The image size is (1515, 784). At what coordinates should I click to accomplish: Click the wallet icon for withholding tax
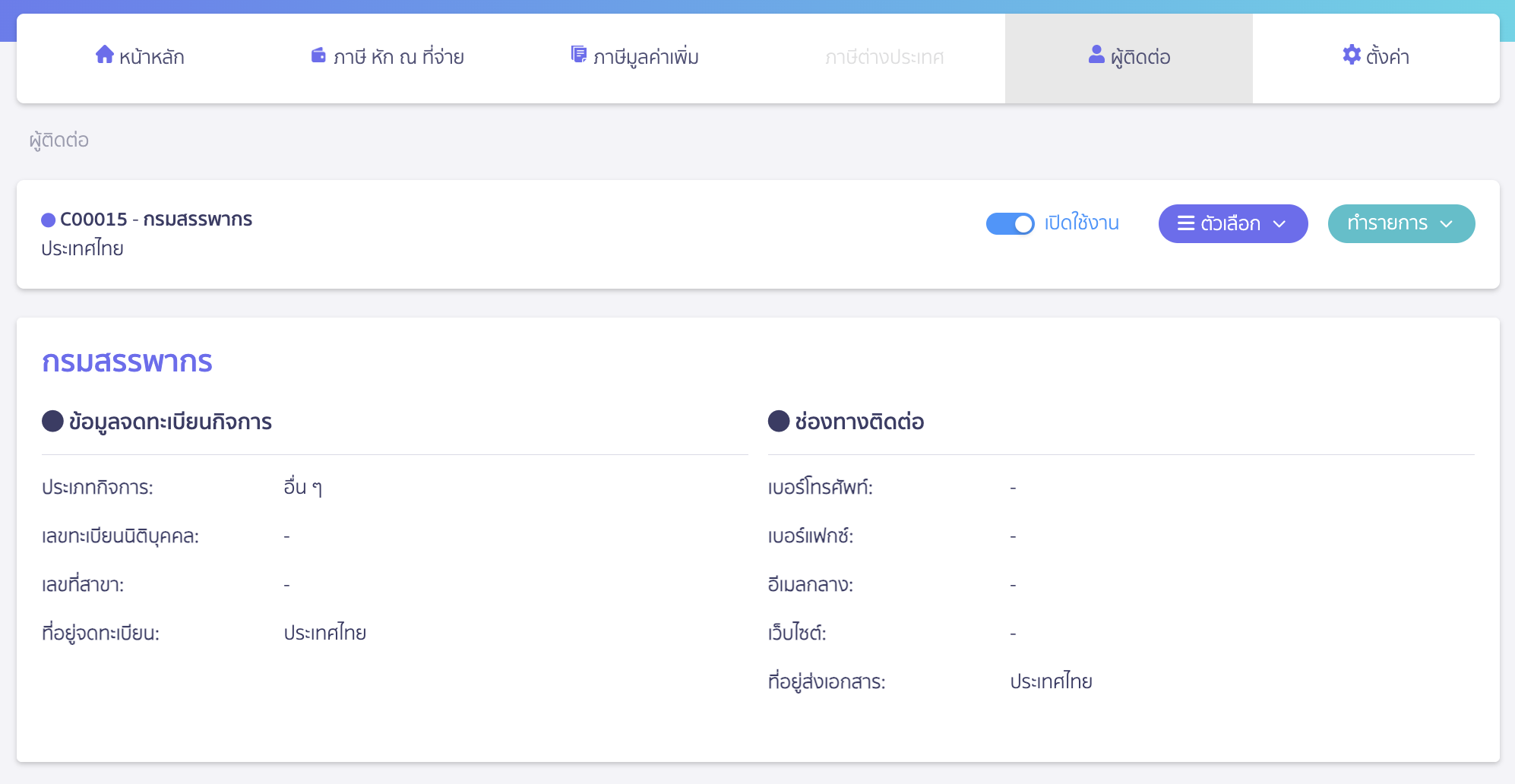(x=318, y=55)
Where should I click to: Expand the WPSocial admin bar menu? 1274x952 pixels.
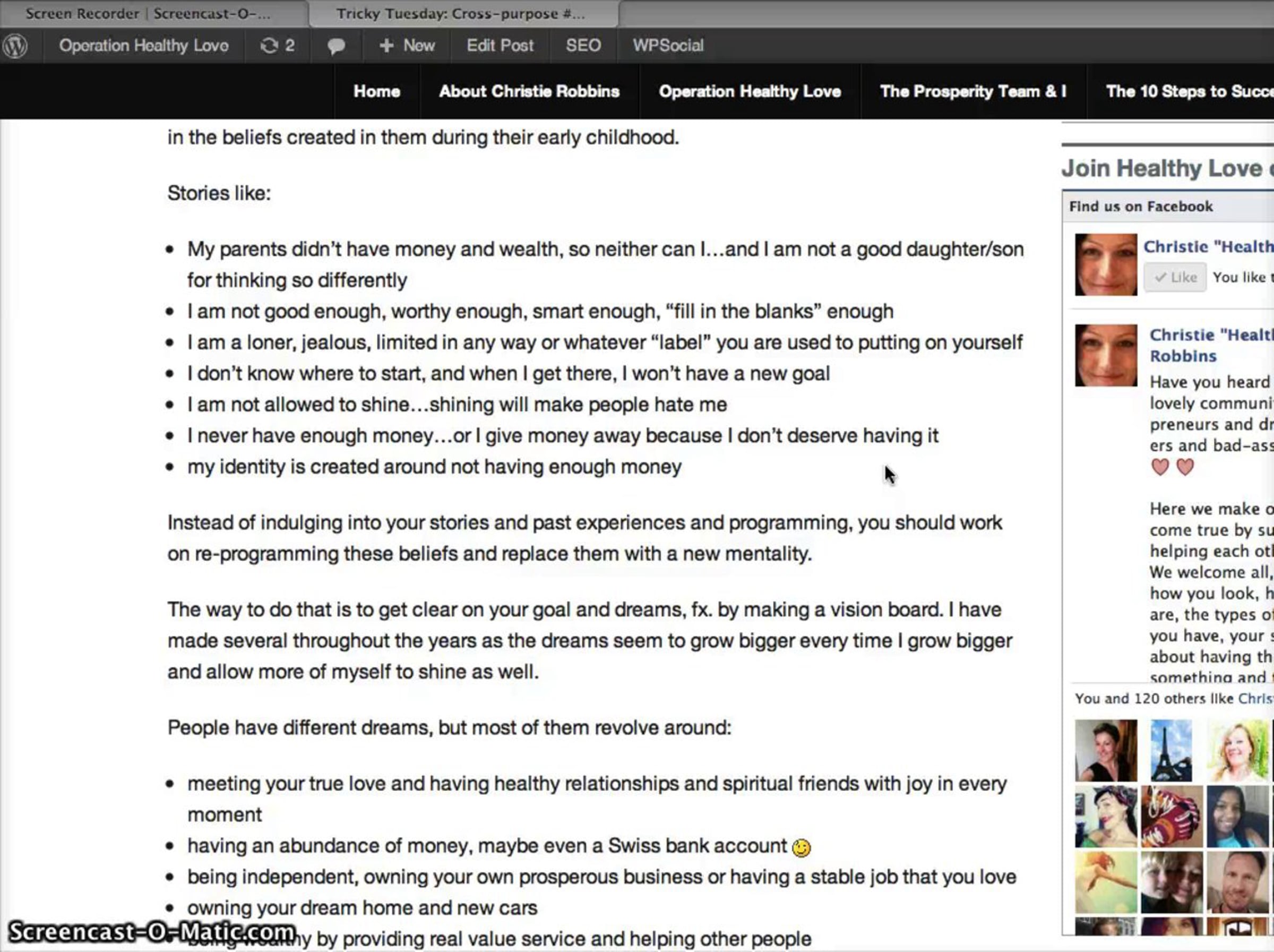click(668, 46)
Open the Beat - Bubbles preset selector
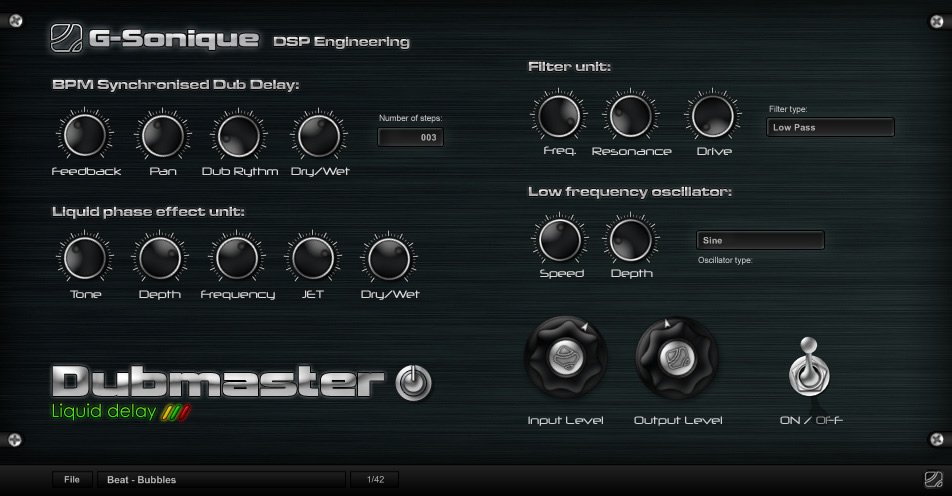 (221, 480)
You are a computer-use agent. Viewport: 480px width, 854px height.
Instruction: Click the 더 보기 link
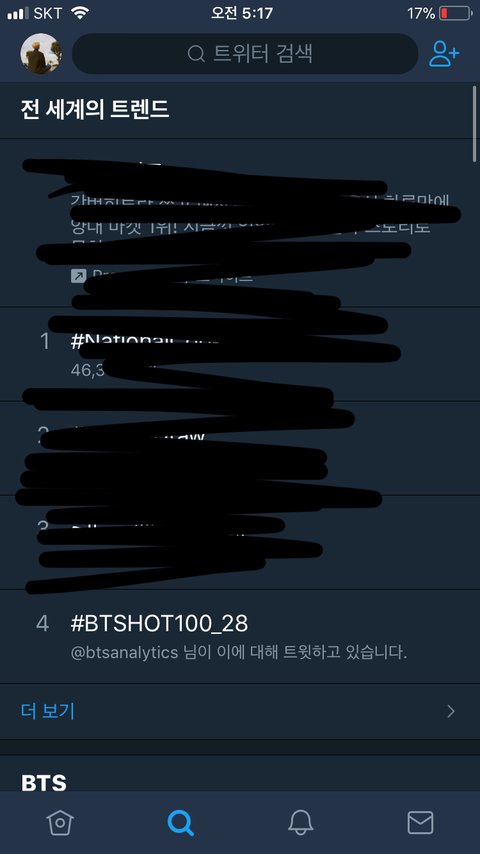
☆ ☆ ☆ ☆ ☆
Problem to work on
Recast every line of text in the items above as a Markdown table with the columns Row and Line, numbering the rows and leaving out blank lines. Leave the pictures out of the answer.

Task output
| Row | Line |
|---|---|
| 1 | The image size is (1515, 784). At what coordinates should I click to accomplish: Click the wallet icon for withholding tax |
| 2 | (x=318, y=55) |
| 3 | Where should I click to: Expand the WPSocial admin bar menu? 1274x952 pixels. |
| 4 | click(668, 46) |
| 5 | Open the Beat - Bubbles preset selector |
| 6 |  (221, 480) |
| 7 | You are a computer-use agent. Viewport: 480px width, 854px height. |
| 8 | Instruction: Click the 더 보기 link |